Quotes about Evils
It is one of the evils of democratical governments, that the people, not always seeing and frequently misled, must often feel before they can act.
- George Washington
The evils of popular government appear greater than they are; there is compensation for them in spirit and energy it awakens.
- Ralph Waldo Emerson
It is the nature of all greatness not to be exact; and great trade will always be attended with considerable abuses. The contraband will always keep pace in some measure with the fair trade.
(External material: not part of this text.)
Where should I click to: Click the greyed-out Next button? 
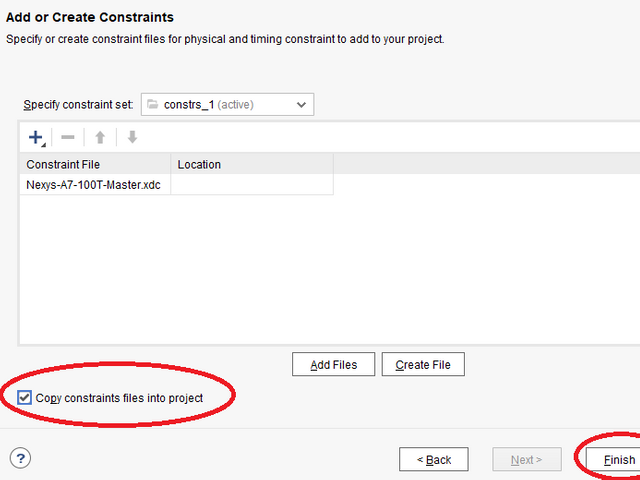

It should stand as a fundamental maxim, that no vulgar precaution ought to be employed in the cure of evils, which are closely connected with the cause of our prosperity.
- Edmund Burke
the evils against which we contend are frequently the fruits of illusions which are similar to our own.
- Reinhold Niebuhr
Perhaps there is no better illustration of the ethical impotency of the modern church than its failure to deal with the evils and ethical problems of stock manipulation. Millions in property values are created by pure legerdemain. Stock dividends, watered stock and excessive rise in stock values, due to the productivity of the modern machine, are accepted by the church without murmur if only a slight return is made by the beneficiaries through church philanthropies [1927].
- Reinhold Niebuhr
For five hundred years, Christian teachers defined and redefined salvation almost entirely in individualistic terms, while well-disguised social evils—greed, pride, ambition, deceit, gluttony—moved to the highest levels of power and influence, even in our churches.
- Fr. Richard Rohr
There are no necessary evils in government. Its evils exist only in its abuses. If it would confine itself to equal protection, and, as Heaven does its rains, shower its favors alike on the high and the low, the rich and the poor, it would be an unqualified blessing.
- Andrew Jackson
There is one sweet lenitive at least for evils, which nature holds out; so I took it kindly at her hands, and fell asleep.
- Laurence Sterne
But pain is perfect misery, the worst of evils, and excessive, overturns all patience.
- John Milton
Shall I show you the sinews of a philosopher? What sinews are those? - A will undisappointed; evils avoided; powers daily exercised; careful resolutions; unerring decisions.
- Epictetus
Socrates was the first to call philosophy down from the heavens and to place it in cities, and even to introduce it into homes and compel it to inquire about life and standards and goods and evils.